### ACTIVITY LIST
1 > Return the stretch of the specialty crops article from "As Ohio's wine" through "farmers, he said.", copied word for word.
2 > In the specialty crops article, which specialty crop has the highest demand right now?

━━━━━ DOCUMENT SECTION

Tuesday, September 27th, 2011
By Nancy Allen
Raising specialty crops growing in popularity
LONDON - The time is ripe for entering the specialty crop market as demand increases for fresh, locally grown fruits and vegetables.
This type of farming also is increasingly being used as a way to bring grown children back into the family farming business, said Brad Burgefurd, an OSU Extension horticulturist.
"More families are finding they can grow pumpkins, tomatoes, melons or put up greenhouses to get them (children) into the family operation," Burgefurd said at Farm Science Review held in London last week.
Research continues to support the health and cancer fighting benefits of various berries, increasing the demand.
"Each specialty crop has its own issue so you have to do your homework," he said. "Twenty acres of grain is not a big deal but 20 acres of peppers or zucchini is."
Berries have the highest demand of any specialty crop right now.
"I've seen too many guys jump on the wagon, but the management intensiveness was overwhelming like with raspberries, blackberries and blueberries," he said. "You don't start to get major production until probably three or four years, but you're still caring for them the whole time to get them to that point."
As Ohio's wine industry also continues to grow, more farms are growing grapes, Burgefurd said. Many wineries don't have the acreage to grow grapes and are signing contracts with farmers, he said.
Burgefurd encouraged people to research a market. For example, growth in a certain ethnic population may point toward raising a particular crop, he said.

━━━━━━━━━━
━━━━━ DATASET RECORDS

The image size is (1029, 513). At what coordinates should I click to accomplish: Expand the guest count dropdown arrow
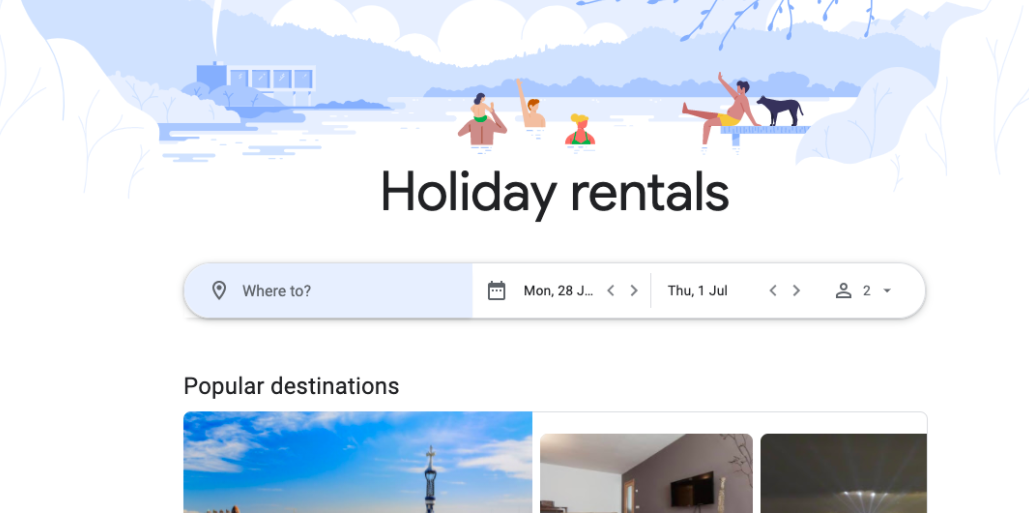coord(887,291)
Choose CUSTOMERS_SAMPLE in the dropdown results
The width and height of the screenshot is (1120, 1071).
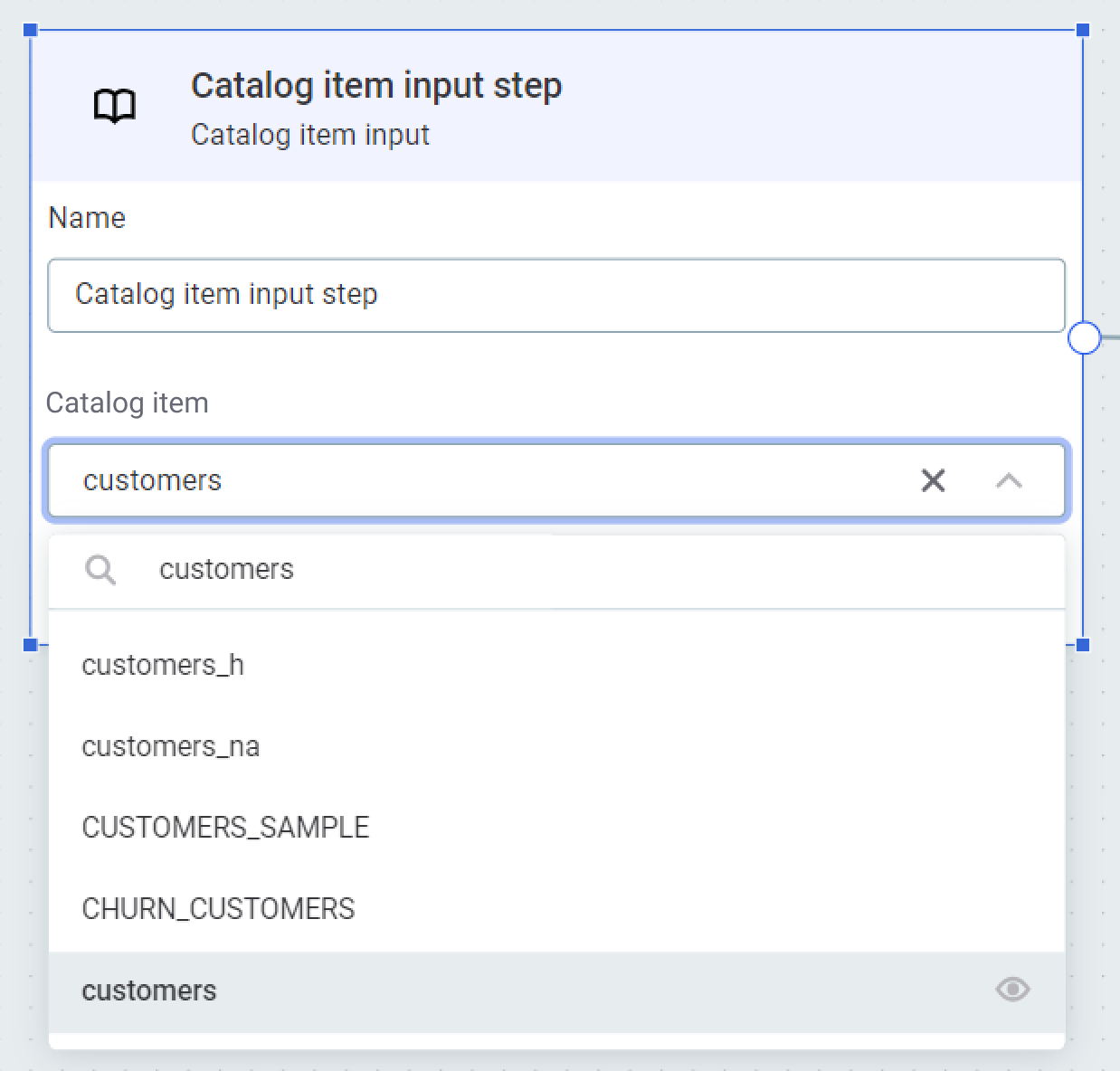(x=225, y=827)
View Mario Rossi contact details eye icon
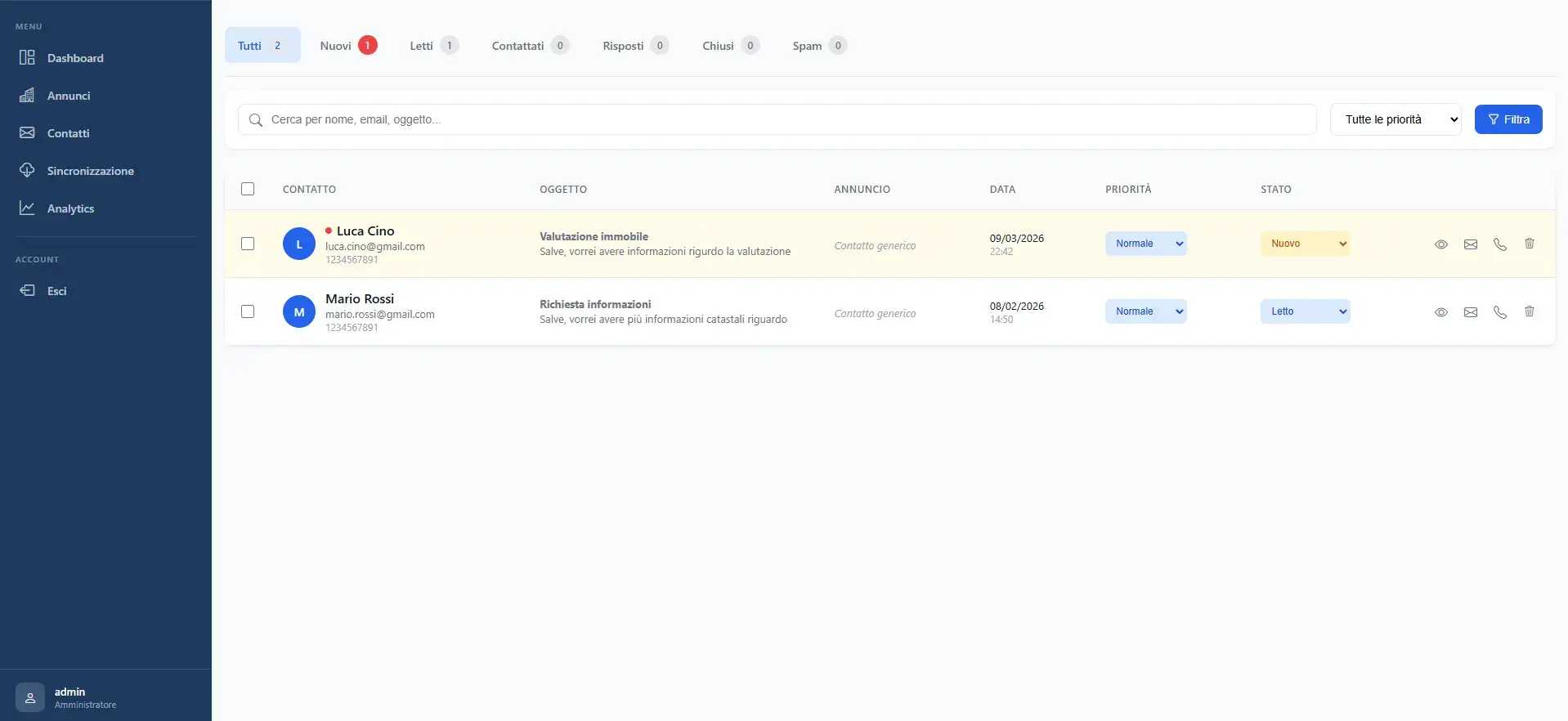Viewport: 1568px width, 721px height. click(1440, 312)
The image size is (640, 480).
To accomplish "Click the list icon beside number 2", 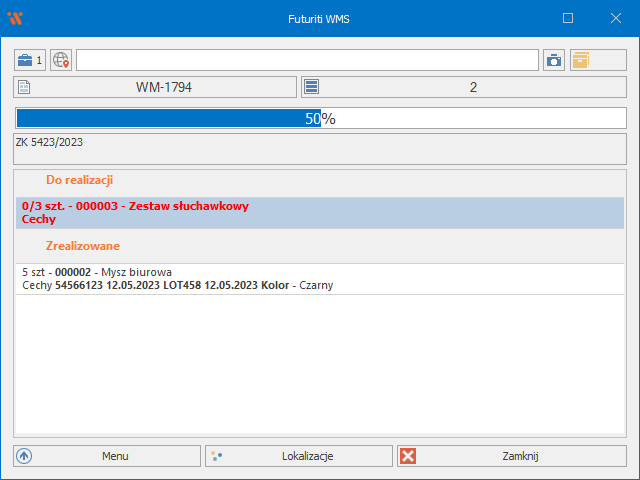I will (312, 87).
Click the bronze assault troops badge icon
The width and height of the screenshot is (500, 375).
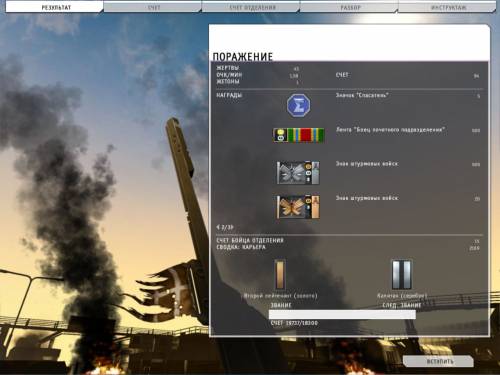tap(298, 207)
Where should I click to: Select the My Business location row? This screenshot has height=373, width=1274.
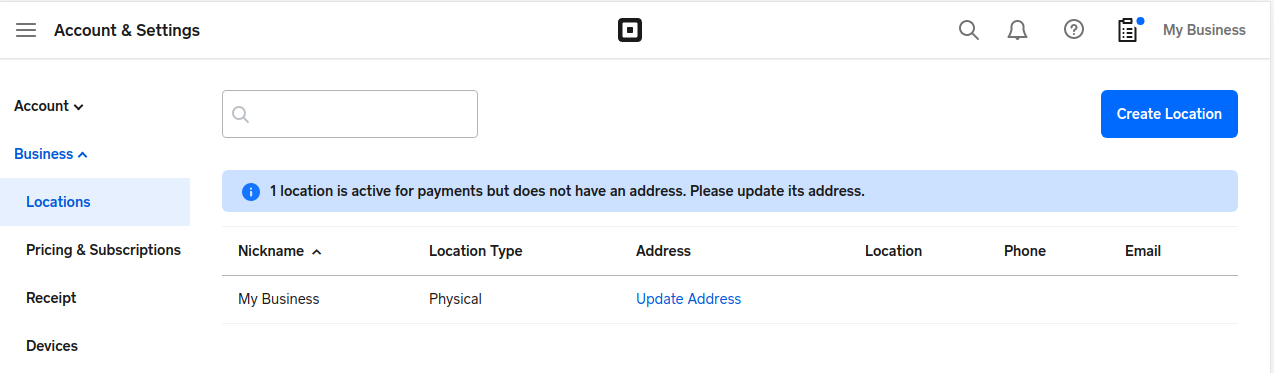730,299
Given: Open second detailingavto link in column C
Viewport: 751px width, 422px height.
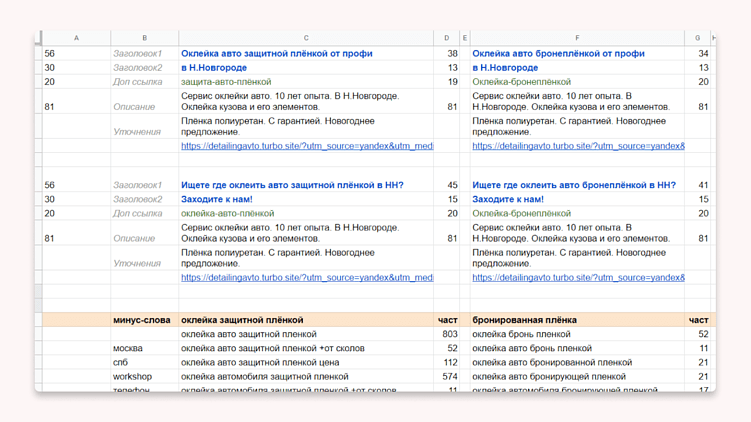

━━━━━━━━━━

### LIST OF ANSWERS
1 >
As Ohio's wine industry also continues to grow, more farms are growing grapes, Burgefurd said. Many wineries don't have the acreage to grow grapes and are signing contracts with farmers, he said.

2 > Berries